[Stored items]
::::::
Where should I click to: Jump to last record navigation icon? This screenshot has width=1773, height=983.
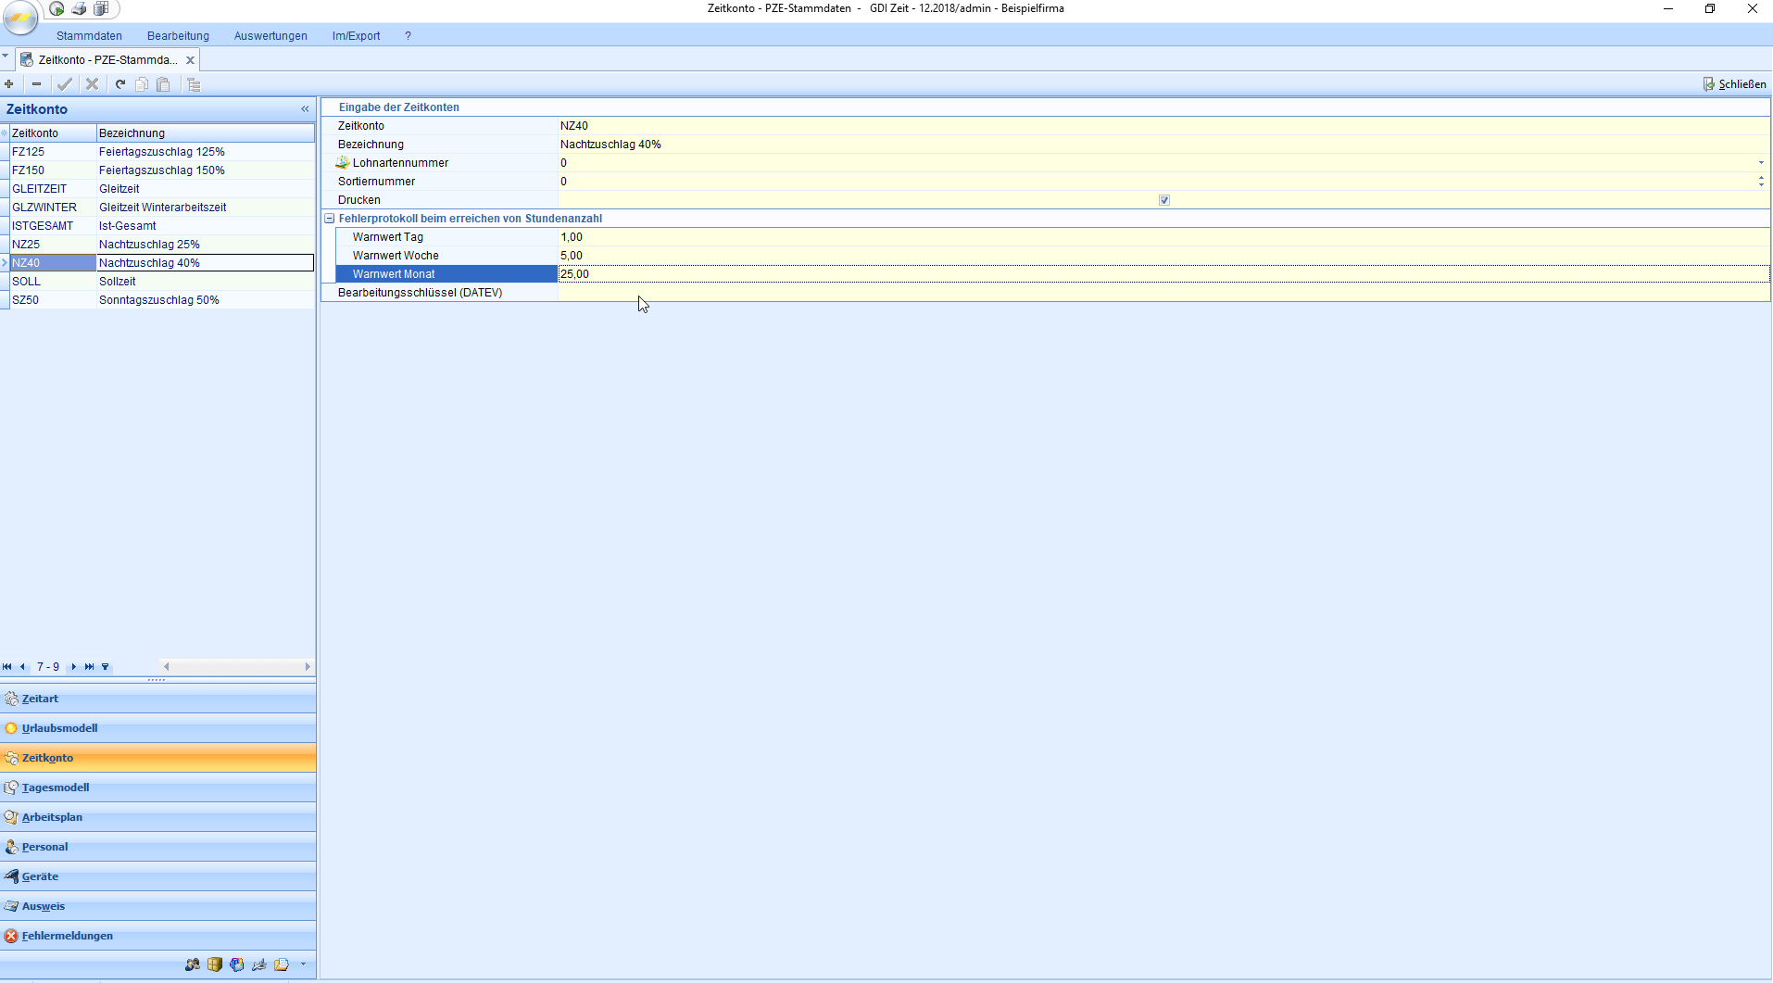(x=89, y=667)
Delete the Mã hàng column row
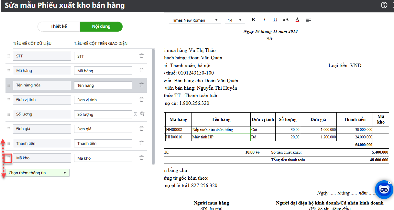The height and width of the screenshot is (210, 394). click(x=141, y=70)
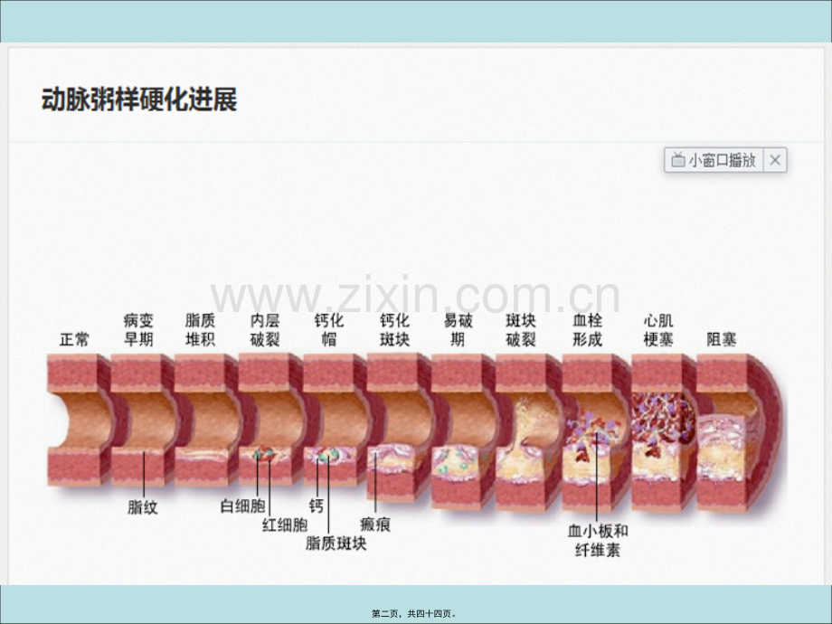Click the 心肌梗塞 stage label

(x=657, y=330)
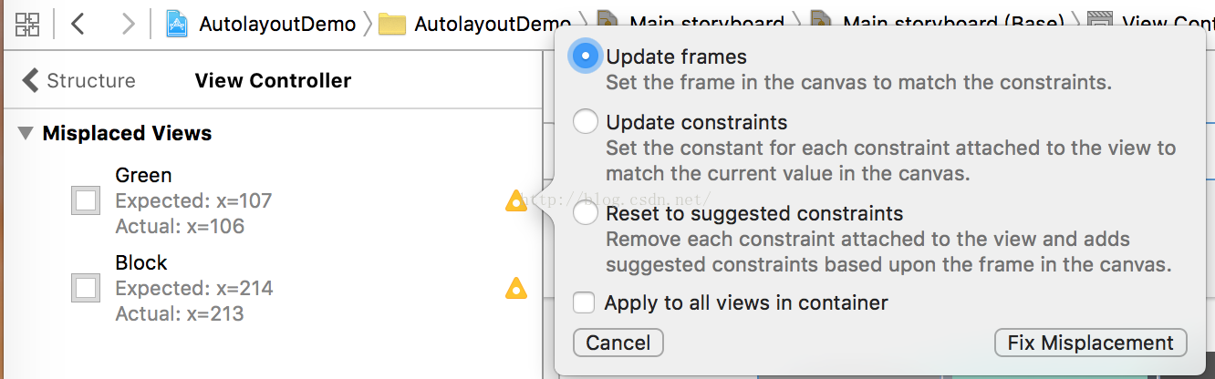Choose Reset to suggested constraints
This screenshot has width=1215, height=379.
coord(585,214)
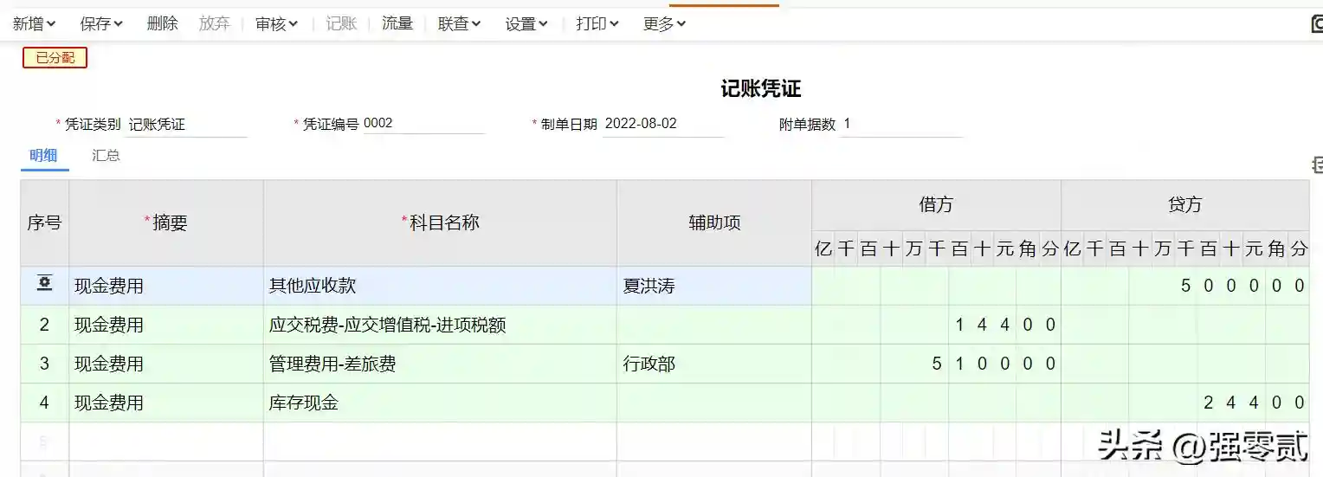Viewport: 1323px width, 477px height.
Task: Click the partially visible icon at top right
Action: click(x=1317, y=23)
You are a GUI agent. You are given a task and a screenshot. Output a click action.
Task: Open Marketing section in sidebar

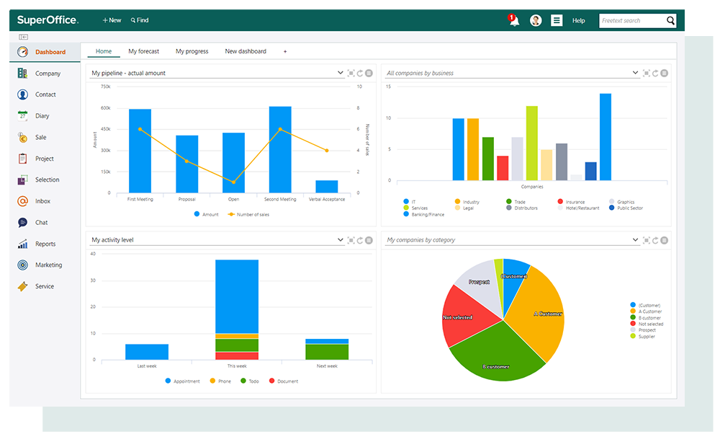[x=48, y=265]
::::::
Assignment:
Only the entries themselves should be output, word for word, with all pictures omitted.

Solution to the exercise:
Where should I click to: Jump to last record navigation icon? This screenshot has width=1773, height=983.
(x=89, y=667)
Delete the Mã hàng column row
The height and width of the screenshot is (210, 394). click(x=141, y=70)
Click the 心肌梗塞 stage label

(x=657, y=330)
Choose Reset to suggested constraints
This screenshot has width=1215, height=379.
coord(585,214)
Viewport: 1323px width, 477px height.
Task: Click the partially visible icon at top right
Action: click(x=1317, y=23)
You are a GUI agent. You are given a task and a screenshot. Output a click action.
Task: Open Marketing section in sidebar

[x=48, y=265]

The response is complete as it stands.